The day started when Raphinha opened the scoring with a second-half penalty, before Sergi Canós equalized with ten minutes to go, only for him to then get two yellow cards in as many minutes (the first for over-celebration of his goal, the second for a foul on Raphinha) which, along with their having no substitutes left after Kristoffer Ajer went off injured, reduced the Bees to nine men. Finally, Jack Harrison's last minute goal against Brentford sealed 2–1 victory to Jesse Marsch's side. On the other hand, Newcastle, who spent most of the first half in a relegation dogfight, took the lead against Burnley after only 18 minutes when Nathan Collins committed a handball while defending from a corner kick; Callum Wilson scored from the resulting penalty, before getting another goal early in the second half. A consolation goal from Maxwel Cornet was not enough, so the Clarets went down to the Championship after six consecutive seasons in the Premier League. Consequently, Leeds United became the first side since Wigan Athletic in 2011 to survive after starting the final day in the bottom three.

===2022–23 season===
On the final day of the 2022–23 season, only one out of Everton, Leeds United, and Leicester City would survive (Southampton were already relegated). Leeds and Leicester were tied on 31 points, with Leicester above Leeds on goal difference by nine goals, while Everton were two points ahead in the last safe spot, with a goal difference superior to that of Leeds by three goals but inferior to that of Leicester by six. All three teams played at home on the last day: Leicester hosted West Ham United, Leeds hosted Tottenham Hotspur, who were also battling to qualify for the UEFA Europa Conference League with Aston Villa and Brentford, and Everton hosted Bournemouth. Everton needed to match both Leeds and Leicester's results in order to survive, though even a loss would be enough to survive if Leeds and Leicester both failed to win.

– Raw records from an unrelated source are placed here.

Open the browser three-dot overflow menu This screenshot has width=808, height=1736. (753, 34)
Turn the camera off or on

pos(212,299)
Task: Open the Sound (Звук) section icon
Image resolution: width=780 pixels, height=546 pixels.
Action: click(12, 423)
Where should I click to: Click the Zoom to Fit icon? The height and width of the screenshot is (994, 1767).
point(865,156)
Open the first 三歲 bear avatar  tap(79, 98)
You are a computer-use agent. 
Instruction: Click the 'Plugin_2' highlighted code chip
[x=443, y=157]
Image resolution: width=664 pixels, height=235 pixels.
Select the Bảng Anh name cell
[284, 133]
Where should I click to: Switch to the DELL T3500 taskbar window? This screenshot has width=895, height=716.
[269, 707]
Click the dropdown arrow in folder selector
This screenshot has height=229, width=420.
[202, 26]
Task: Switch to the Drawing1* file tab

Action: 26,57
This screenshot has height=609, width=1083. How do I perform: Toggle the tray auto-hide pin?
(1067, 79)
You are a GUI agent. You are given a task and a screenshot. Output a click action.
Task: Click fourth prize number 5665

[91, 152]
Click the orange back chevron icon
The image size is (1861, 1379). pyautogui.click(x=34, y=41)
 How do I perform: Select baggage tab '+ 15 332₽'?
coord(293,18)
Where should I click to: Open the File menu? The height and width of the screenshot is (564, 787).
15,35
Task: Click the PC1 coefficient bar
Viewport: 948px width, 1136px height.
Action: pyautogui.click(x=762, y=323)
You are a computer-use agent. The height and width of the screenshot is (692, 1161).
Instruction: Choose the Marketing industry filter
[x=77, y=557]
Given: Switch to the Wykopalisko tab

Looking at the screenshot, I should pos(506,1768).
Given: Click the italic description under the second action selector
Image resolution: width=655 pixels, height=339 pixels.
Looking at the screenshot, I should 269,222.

Meanwhile, Leicester needed to win and hope Everton did not, while Leeds had to win and hope Everton lost and Leicester did not win, though a win by three goals coupled with an Everton draw and Leicester failing to win would also be enough.

In the end, Everton defeated Bournemouth 1–0, securing their safety and relegating everyone else regardless of results. The Leicester-West Ham match ended 2–1 while the Leeds-Tottenham game ended 1–4.

===2025–26 season===
On the last day of the 2025–26 season, Tottenham Hotspur and West Ham United battled to avoid the final relegation spot available (Burnley and Wolverhampton Wanderers were already relegated). Tottenham sat in the last safe spot with 38 points, while West Ham had 36, with Tottenham having the edge on goal difference by 12 goals. This meant Tottenham had to avoid defeat to survive, while West Ham had to win and hoped that Tottenham lost. Tottenham hosted Everton, while West Ham hosted Leeds United.

In the end, Tottenham defeated Everton 1-0 to secure their safety, which meant that West Ham were relegated. The West Ham - Leeds United match ended 3-0.

== Similar practices in other leagues ==
Since 2015, Major League Baseball has adopted a similar scheduling practice, in which all teams play the 162nd and final game of the regular season (where any undecided divisional placements and wild card berths in the postseason are typically clinched) on the last Sunday in September or first Sunday in October, with all games beginning at 3:00 p.m. ET/12:00 p.m. PT. MLB's then-chief operating officer Tony Petitti stated that the practice increased excitement by preventing "lame duck" situations determined by the result of games played earlier in the day (including teams pulling star players from the game for additional rest if it became apparent that their team had advanced).

The same year, North American football league Major League Soccer similarly began branding its final matchday of the regular season as "Decision Day", which consists entirely of intra-conference fixtures. Presently, the Eastern and Western conferences play all matches simultaneously in two evening windows, with 6 p.m. and 9 p.m. ET (6 p.m. PT) kickoffs respectively.